▶ YOUR OBJECTIVE:
Each entry that follows should be written again verbatim.

Dataset entries:
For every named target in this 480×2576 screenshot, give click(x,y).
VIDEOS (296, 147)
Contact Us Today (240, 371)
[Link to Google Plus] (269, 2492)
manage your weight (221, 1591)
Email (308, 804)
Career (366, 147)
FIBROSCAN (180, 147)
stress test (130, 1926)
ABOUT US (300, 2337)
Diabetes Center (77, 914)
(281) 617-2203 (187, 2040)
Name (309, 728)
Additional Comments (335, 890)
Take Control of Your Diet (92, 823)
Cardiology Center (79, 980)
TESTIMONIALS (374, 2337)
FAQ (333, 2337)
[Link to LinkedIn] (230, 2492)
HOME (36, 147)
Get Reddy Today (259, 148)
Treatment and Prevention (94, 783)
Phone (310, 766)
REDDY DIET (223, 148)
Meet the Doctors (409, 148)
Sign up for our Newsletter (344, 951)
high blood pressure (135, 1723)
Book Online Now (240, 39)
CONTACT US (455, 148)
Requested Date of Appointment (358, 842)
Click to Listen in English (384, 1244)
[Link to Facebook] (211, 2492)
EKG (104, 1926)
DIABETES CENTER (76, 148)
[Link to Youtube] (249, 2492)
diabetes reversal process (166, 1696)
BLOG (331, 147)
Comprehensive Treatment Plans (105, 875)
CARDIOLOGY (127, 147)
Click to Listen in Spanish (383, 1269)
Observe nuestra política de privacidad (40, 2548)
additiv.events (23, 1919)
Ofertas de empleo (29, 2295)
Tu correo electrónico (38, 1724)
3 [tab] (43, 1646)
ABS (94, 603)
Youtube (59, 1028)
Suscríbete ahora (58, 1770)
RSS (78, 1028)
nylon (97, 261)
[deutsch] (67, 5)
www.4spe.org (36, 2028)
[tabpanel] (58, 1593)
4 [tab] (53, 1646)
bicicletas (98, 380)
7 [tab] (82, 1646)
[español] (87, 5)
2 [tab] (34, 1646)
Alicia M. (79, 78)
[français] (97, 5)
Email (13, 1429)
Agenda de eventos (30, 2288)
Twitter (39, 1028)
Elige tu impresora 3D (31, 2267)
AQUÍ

▶ ANSWER:
For every named target in this 480×2576 screenshot, give click(x,y).
VIDEOS (296, 147)
Contact Us Today (240, 371)
[Link to Google Plus] (269, 2492)
manage your weight (221, 1591)
Email (308, 804)
Career (366, 147)
FIBROSCAN (180, 147)
stress test (130, 1926)
ABOUT US (300, 2337)
Diabetes Center (77, 914)
(281) 617-2203 (187, 2040)
Name (309, 728)
Additional Comments (335, 890)
Take Control of Your Diet (92, 823)
Cardiology Center (79, 980)
TESTIMONIALS (374, 2337)
FAQ (333, 2337)
[Link to LinkedIn] (230, 2492)
HOME (36, 147)
Get Reddy Today (259, 148)
Treatment and Prevention (94, 783)
Phone (310, 766)
REDDY DIET (223, 148)
Meet the Doctors (409, 148)
Sign up for our Newsletter (344, 951)
high blood pressure (135, 1723)
Book Online Now (240, 39)
CONTACT US (455, 148)
Requested Date of Appointment (358, 842)
Click to Listen in English (384, 1244)
[Link to Facebook] (211, 2492)
EKG (104, 1926)
DIABETES CENTER (76, 148)
[Link to Youtube] (249, 2492)
diabetes reversal process (166, 1696)
BLOG (331, 147)
Comprehensive Treatment Plans (105, 875)
CARDIOLOGY (127, 147)
Click to Listen in Spanish (383, 1269)
Observe nuestra política de privacidad (40, 2548)
additiv.events (23, 1919)
Ofertas de empleo (29, 2295)
Tu correo electrónico (38, 1724)
3 [tab] (43, 1646)
ABS (94, 603)
Youtube (59, 1028)
Suscríbete ahora (58, 1770)
RSS (78, 1028)
nylon (97, 261)
[deutsch] (67, 5)
www.4spe.org (36, 2028)
[tabpanel] (58, 1593)
4 [tab] (53, 1646)
bicicletas (98, 380)
7 [tab] (82, 1646)
[español] (87, 5)
2 [tab] (34, 1646)
Alicia M. (79, 78)
[français] (97, 5)
Email (13, 1429)
Agenda de eventos (30, 2288)
Twitter (39, 1028)
Elige tu impresora 3D (31, 2267)
AQUÍ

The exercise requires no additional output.